S.K.: Tak. Znam różne projekty wprowadzenia Ustawy o podatku dochodowym, bo obecnie jest podatek rolny. W dużej perspektywie będziemy ten podatek wprowadzali, bo wynika z ogólnych zasad może nie bezpośrednich przepisów w Unii Europejskiej, ale wyliczenie tego podatku ono jest niezbędne, a dla mniejszych gospodarstw to oczywiście prostsze zasady, tak jak pani redaktor mówi, nie ma sensu wprowadzać tej całej buchalterii. Natomiast zwracam uwagę na to, że podatek musi być równoważny, czyli nie może być większych obciążeń dla rolników, a ponadto proszę zwrócić uwagę, że są inne kryteria dochodu przy pomocy społecznej, przy zasiłkach rodzinnych, przy stypendiach i wtedy daje to szansę przybliżenia tego realnego dochodu. Uważam, że to będziemy konsekwentnie wprowadzali, ale nie mogą na tym stracić rolnicy na tym etapie i nie mogą stracić samorządy. Podatek może być jeden, nie może być podatku dochodowego i podatku rolnego i nie mogą się zwiększać tutaj obciążenia, bo rolnictwo potrzebuje wsparcia.

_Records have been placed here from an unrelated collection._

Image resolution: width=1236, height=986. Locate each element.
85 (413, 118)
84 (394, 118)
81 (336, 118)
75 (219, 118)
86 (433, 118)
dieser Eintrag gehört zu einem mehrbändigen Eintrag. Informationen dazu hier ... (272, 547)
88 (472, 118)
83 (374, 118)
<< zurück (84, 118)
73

A.T.: Zaczęliśmy od Elewarru, czyli spraw bieżących, i jest prywatyzacja Krajowej Spółki Cukrowej. Co dalej z Krajową Spółką Cukrową?
S.K.: Ja jestem jednym, mogę powiedzieć na trzech palcach licząc, autorem Ustawy o Krajowej Spółce Cukrowej i powołania tej spółki. Dzisiaj ona podlega nie pod Ministerstwo Rolnictwa, tylko pod Ministerstwo Skarbu Państwa. Ja uczestnicząc aktywnie w Komisji Rolnictwa głosowałem wraz z moimi kolegami i przygotowywałem nawet projekt dezyderatu, że prywatyzacja ma nastąpić w taki sposób, tak jak zakładała ustawa, że właścicielami decelowo Krajowej Spółki Cukrowej mają być plantatorzy i pracownicy. I tu będę rozmawiał z ministrem skarbu, żeby to konsekwentnie realizować. Jedną z większych słabości rolnictwa i jego otoczenia, przetwórstwa, to jest to, że polscy rolnicy nie mają swojego udziału kapitałowego w przetwórstwie, w innych firmach, a tu można przejąć tę wartość dodaną.
A.T.: Czy można powiedzieć, że generalnie będzie pan kontynuował politykę poprzednika, czy z drobnymi korektami?
S.K.: Korekty zawsze są niezbędne. Dzisiaj przecież większość tego, co się realizuje, to jest właśnie wspólna polityka rolna uchwalana w Brukseli, ale jak widać, wymaga przejrzystości dużej polityka kadrowa, bo pewne rzeczy, które wyszły na światło dzienne, one mają charakter naganny.